_Directions_
A. Rewrite the book review starting with "They called it" and going on through "disgust and horror.", replacing "ghastly" with "grotesque".
B. Supply the next part of the review of the book on German Post-Expressionism, picking up after its final sentence.

_Text_
Dr. Furst, too, has many interesting tales to tell and stories and books to interpret --- but her discussion of the origins of modern psychotherapy alone is excellent, and well worth your attention.

--- Lorenzo W. Milam


German
Post-
Expressionism

The Art of
The Great Disorder
1918 - 1924

Dennis Crockett
(Penn State Press)
They called it Die neue Sachlichkeit which might be translated as "the new matter-of-factness," or "the new resignation," possibly even, "the new blah." The paintings were ghastly --- probably the first time, outside of the works of Bosch and Soutine, that canvas was specifically used to evoke such disgust and horror.

Crockett spends much of the introduction explaining to us influences, and Dada, and Post-Expressionism, but, certainly, the roots were more simple than that. It came from the First World War, which --- for all Germans --- was unmitigated horror; much more, at least, than for any other country except Russia. Almost a third of German males were killed or disfigured at the eastern or western fronts. Four years of total war created nothing but hardship and hunger. At surrender in November of 1918, after a gruelling, ugly 52 months --- the Germans had little to show for their efforts but poverty, hunger, destitution, a destroyed infrastructure, and rapacious victors.

_The data_
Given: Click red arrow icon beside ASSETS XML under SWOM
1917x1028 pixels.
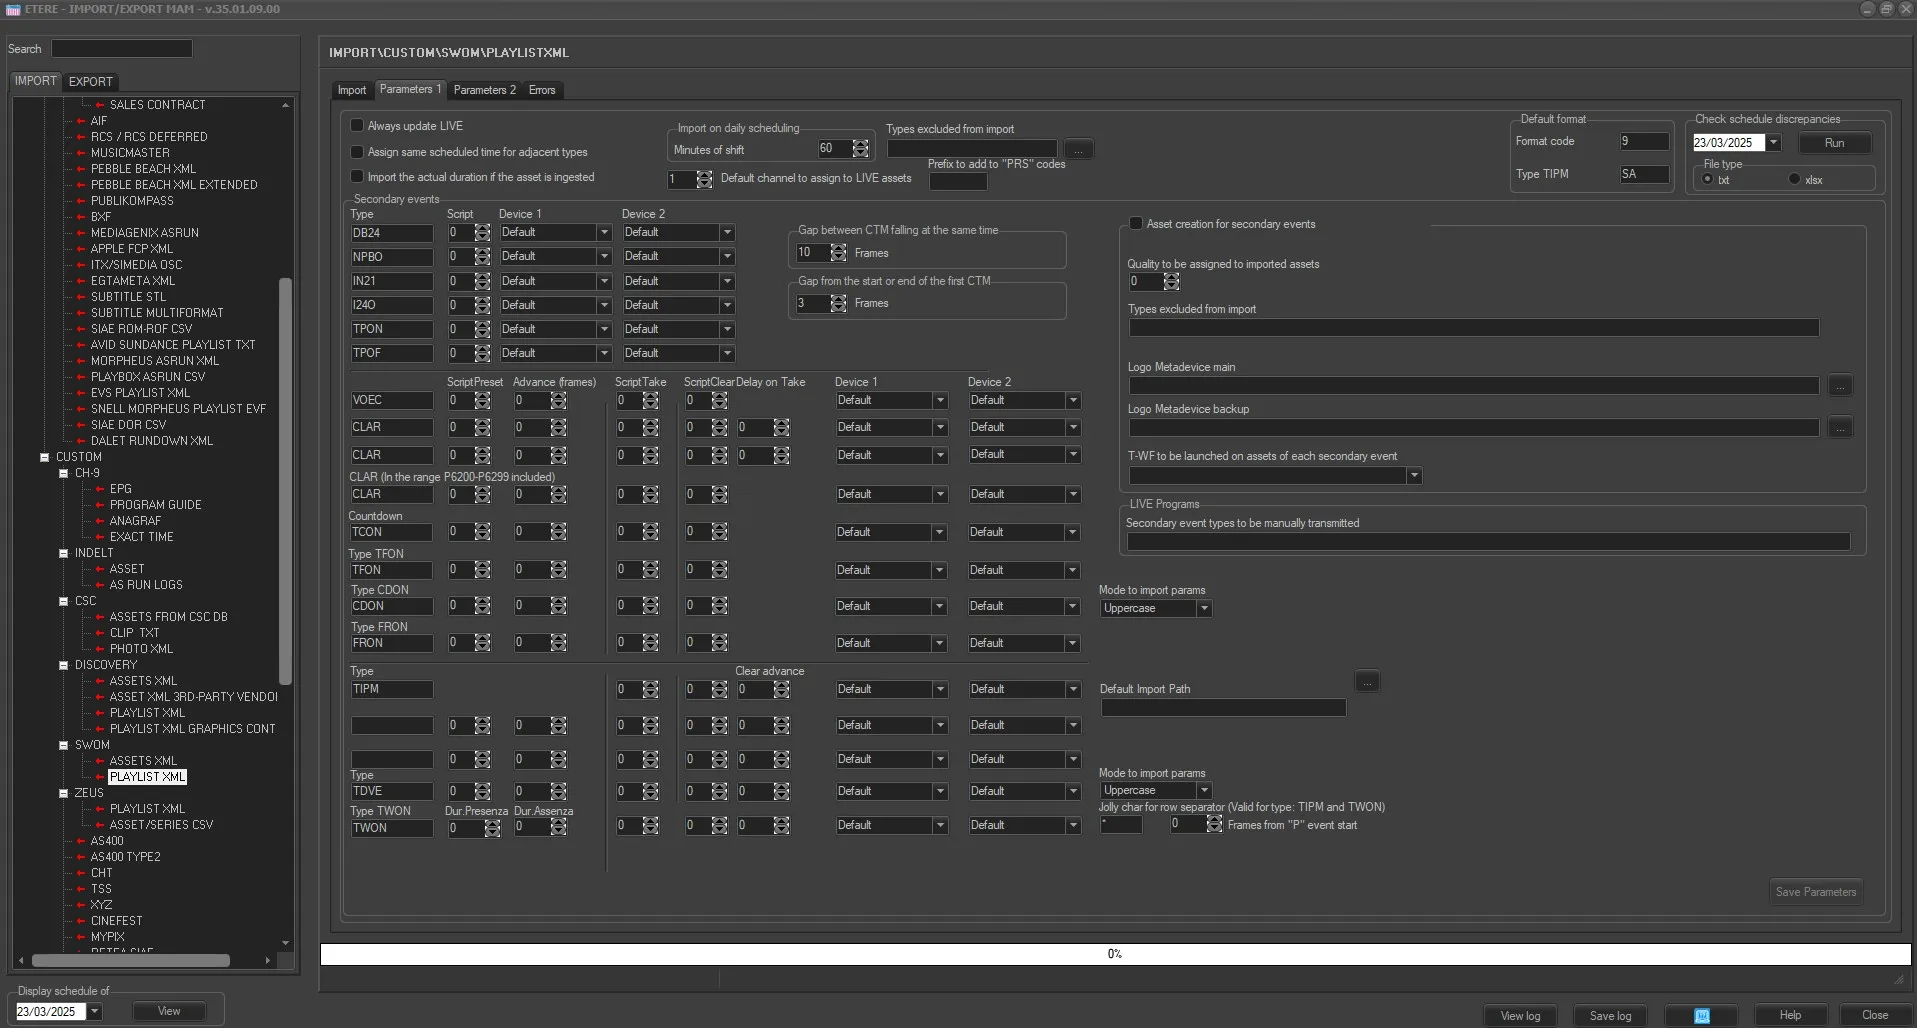Looking at the screenshot, I should [x=100, y=761].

_Results in order_
A.
They called it Die neue Sachlichkeit which might be translated as "the new matter-of-factness," or "the new resignation," possibly even, "the new blah." The paintings were grotesque --- probably the first time, outside of the works of Bosch and Soutine, that canvas was specifically used to evoke such disgust and horror.

B.
The post-war period covered in this book was one of even more horrors: a slow national recovery being sabotaged by the Allies with demands for onerous reparations, the subsequent 30-month occupation of the Ruhr which caused an hyperinflation that quite wiped out the hopes and finances of the entire German middle class. The conclusion of all this, of course, was a stability which finally came, in 1933. A very ominous kind of stability --- that was to further destroy the country.

Out of this very unhappy time came some very unhappy art --- and it is, even now, seventy years after the fact, highly disturbing art. The editor has reproduced herewith some 115 paintings and drawings, including some of the most famous of George Grosz, Georg Schotz, Otto Dix, Otto Griebel, and Heinrich Maria Davringhausen. The works reproduced here are vicious --- in a beautiful way (or perhaps quite beautiful in a horrible way), but the price, obviously, was ruinous to all concerned. (Ghastly beautiful art represented a world that was hardly beautiful).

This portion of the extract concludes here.